Version Number Date Overview of changes
1.0 23-August-2004 Created.
2.0 31-August-2004 A new chapter ‘C & Math library Functions’ is added.
The equivalent GNU directive for IAR ‘#pragma monitor’ is corrected.
A new topic with information regarding options only in GNU is introduced.
3.0 31-August-2004 GCC inline codes for functions tas(), trapa, dadd(), dsub(), write_mac() added.
All Intrinsic functions are modified to support various H8 targets.
4.0 31-August-2004 GCC inline functions dadd(), dsub(), mac(), rotlw() are modified.
5.0 31-August-2004 GCC inline functions set_imask_ccr(), set_imask_exr() are modified.
6.0 26-September-2007 Document name is changed to IAR - GNUH8 Migration Guide.
7.0 01-October-2008 Reference links povided in tables are removed.
Reference link to gcc and as manuals are provided below the tables.
8.0 29-January-2009 Added 'extern' keyword for GNU intrinsic functions.
Modified logic of 'set_imask_ccr' function.
9.0 20-October-2016 Added new responsive template

Please note that this is an intermediate guide, which will be improved and enhanced periodically.

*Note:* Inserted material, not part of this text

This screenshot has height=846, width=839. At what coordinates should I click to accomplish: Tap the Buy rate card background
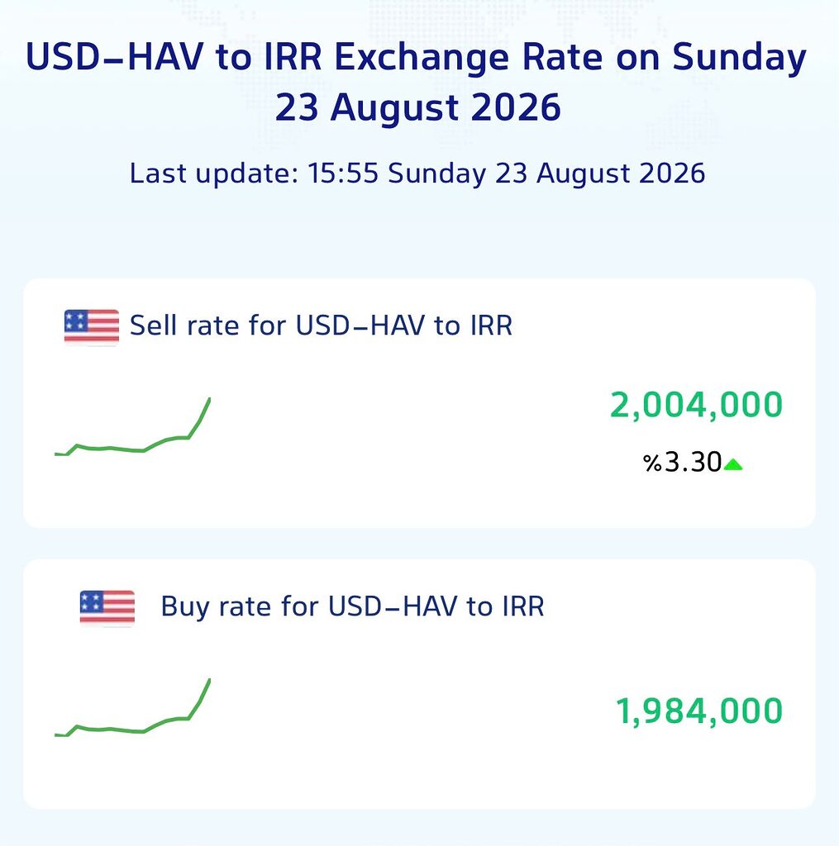pyautogui.click(x=419, y=684)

Please do not hesitate to send any of your suggestions or ideas. You may log in your suggestions on our web site https://gcc-renesas.com/.

You will need to register first, after which you can either add a new support query at the following link: https://gcc-renesas.com/my-support-requests/tickettrackingsystem/addticket, or ask a question here: https://gcc-renesas.com/forum/ask/.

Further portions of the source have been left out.